We greeted each other.  As we had never met before enquiring about family was not feasible.  However he knew of me as the local population was very excited about the guide training program; as such there was much discussion of how the first intake were progressing as well as interest in exactly what training as a guide might involve.  He told me of this and I ensured him of the good progress being made and in return asked him how things were on the poaching front.  Had they collected any snares, seen any evidence of poachers moving about etc.

After a short chat it seemed the conversation had run its course and it was time for me to move on.  He did have something to add however.

"One of the scouts has just been attacked by a buffalo, maybe you can come and have a look?"

What can you say to that?  Obviously, given that fact that I had a vehicle, first aid kit and a degree of first aid training I was not going to say no.  Still, as African as I am, born and raised in Zimbabwe, I am also western; waiting until the end of the conversation to mention this tit bit still surprised me.  I told him to jump on and off we went.

Indeed the poor fellow had been attacked by a buffalo.  Earlier in the day the scouts had received word of a problem with wildlife in one of the villages.  The only way to investigate was to walk and so the fellow I had just met and his colleague had started off upstream, following the river bank and settling in for a long walk to the nearest village to see what had been going on.

Luck was against them this particular day.  Hippos leave deep cuts in the bank as they come and go from their feeding areas every night.  In some places these hippo trails are the only way down to the waters edge and are commonly used by wildlife needing to get down there to have a  drink.  This is exactly what the buffalo bull was doing when the pair of scouts suddenly appeared, against the skyline, at the top of his only exit.

As far as the buffalo was concerned he was cornered, either he launched into the river and got swept away or he went on the offensive as the best form of defence.  As is often the case with a buffalo bull in a tight spot he settled on the latter and came boiling up and out of the narrow chute.

As a pair there was always a fifty fifty chance that one or other of them was going to be caught and so it was that my patient was trampled whilst his partner made an escape.  By all accounts the buffalo crushed him against the ground, repeatedly ramming him with its huge boss.  The boss is a thick pad of horn overlaying bone which is designed to absorb the impact of a head on collision with another buffalo in fights over mating rights.  

The attack did not last long and the buffalo charged off as quickly as it had come.  As bad as it was it was still better than it could have been.  A very common injury in this kind of scenario is for the abdomen to be punctured as the buffalo tosses you high in the air on the tip of its severely hooked horn. 

Be that as it may it was scarce comfort to the man laid out before me.  He was in shock, shivering despite the heat, and was in a great deal of pain.  Apart from the multiple scraps and bad bruising there was obviously something wrong with his leg.  It appeared that his hip and or femur were either broken or, possibly, dislocated.  All the could be done was to make him as comfortable as possible and send him for a bumpy two hour ride, laid on a mattress, in the back of Conservation Lower Zambezi's open land-cruiser and driven by the ever dependable Jealous 'Chops' Nyandowo.  The pain must have been excruciating with every single bump of that dirt track despite Chops best efforts at the wheel.

Chops was given the task of taking the man in as my vehicle was set up as game viewer with seats rather than the open bed of Jealous's vehicle in which a mattress could be laid.

An extended stay in hospital and a long recovery at home saw the scout returned to good health though I believe he found employment outside of ZAWA, having had enough of the dangers of being out and about in remote wildlife areas.


In the end the prolonged greeting and niceties before we came to the matter at hand made no difference at all to the outcome.  I am all for keeping up this tradition and perhaps even trying to bring it back into my everyday life in London.  However, for me, there is one obvious exception; in emergencies I feel it really will always be best to just cut to the chase.

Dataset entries
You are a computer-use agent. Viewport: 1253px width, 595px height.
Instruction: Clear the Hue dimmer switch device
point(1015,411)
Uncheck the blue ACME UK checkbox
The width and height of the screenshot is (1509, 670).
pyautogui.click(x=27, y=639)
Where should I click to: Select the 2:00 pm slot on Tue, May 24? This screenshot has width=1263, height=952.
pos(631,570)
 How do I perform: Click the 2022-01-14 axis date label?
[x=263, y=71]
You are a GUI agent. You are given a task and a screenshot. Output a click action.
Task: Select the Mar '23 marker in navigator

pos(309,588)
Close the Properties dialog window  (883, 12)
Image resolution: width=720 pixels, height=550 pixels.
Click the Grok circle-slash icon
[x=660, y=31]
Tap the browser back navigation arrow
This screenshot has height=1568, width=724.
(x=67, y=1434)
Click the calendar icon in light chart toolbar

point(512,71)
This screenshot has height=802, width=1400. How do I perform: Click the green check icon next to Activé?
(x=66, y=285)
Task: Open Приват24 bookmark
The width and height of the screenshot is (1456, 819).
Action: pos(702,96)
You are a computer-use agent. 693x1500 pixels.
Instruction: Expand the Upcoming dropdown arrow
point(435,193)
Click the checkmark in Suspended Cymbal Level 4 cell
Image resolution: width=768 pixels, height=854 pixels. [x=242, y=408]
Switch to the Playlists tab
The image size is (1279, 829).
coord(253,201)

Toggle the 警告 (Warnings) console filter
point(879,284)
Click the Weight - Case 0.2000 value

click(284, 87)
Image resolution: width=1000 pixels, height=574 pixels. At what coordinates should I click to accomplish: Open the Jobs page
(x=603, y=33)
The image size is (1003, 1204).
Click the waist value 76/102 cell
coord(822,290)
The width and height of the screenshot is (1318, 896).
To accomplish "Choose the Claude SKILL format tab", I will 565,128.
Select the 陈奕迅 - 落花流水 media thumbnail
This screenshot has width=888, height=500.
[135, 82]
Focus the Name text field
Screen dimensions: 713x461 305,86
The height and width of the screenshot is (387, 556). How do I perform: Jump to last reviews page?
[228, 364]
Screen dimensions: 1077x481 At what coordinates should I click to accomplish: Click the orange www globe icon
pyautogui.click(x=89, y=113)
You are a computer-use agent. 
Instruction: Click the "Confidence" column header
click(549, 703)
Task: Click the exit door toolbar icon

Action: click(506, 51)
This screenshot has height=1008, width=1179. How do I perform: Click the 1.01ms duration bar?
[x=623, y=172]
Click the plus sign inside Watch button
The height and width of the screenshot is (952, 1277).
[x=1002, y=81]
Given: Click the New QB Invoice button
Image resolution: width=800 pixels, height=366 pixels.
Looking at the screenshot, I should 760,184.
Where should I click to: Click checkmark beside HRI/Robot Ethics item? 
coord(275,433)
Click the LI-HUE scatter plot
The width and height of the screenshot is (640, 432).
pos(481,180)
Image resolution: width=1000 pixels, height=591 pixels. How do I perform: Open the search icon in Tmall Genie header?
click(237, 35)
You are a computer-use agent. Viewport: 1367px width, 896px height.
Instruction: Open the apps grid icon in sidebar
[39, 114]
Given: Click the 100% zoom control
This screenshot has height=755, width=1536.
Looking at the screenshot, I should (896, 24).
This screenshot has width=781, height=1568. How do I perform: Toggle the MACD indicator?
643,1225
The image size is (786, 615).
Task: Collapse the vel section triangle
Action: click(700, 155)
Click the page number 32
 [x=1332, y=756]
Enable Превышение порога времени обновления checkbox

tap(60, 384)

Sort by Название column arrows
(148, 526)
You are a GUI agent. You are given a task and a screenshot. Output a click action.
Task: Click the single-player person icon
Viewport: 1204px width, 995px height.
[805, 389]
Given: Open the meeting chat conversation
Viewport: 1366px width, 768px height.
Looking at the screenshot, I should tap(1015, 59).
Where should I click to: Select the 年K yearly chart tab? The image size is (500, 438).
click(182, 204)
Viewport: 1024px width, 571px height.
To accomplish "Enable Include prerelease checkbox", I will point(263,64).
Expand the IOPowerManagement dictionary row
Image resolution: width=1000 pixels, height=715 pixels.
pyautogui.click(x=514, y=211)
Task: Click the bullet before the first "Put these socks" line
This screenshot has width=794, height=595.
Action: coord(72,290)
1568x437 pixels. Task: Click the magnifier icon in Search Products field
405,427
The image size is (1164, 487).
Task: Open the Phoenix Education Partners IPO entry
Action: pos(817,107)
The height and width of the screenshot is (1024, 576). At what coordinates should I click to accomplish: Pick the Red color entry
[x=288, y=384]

*Task instructions*
In the buffalo attack account, who drove the injured scout on the two-hour ride in the open land-cruiser? Rely solely on the buffalo attack account and disregard the dataset entries.

*Solution*
Jealous 'Chops' Nyandowo.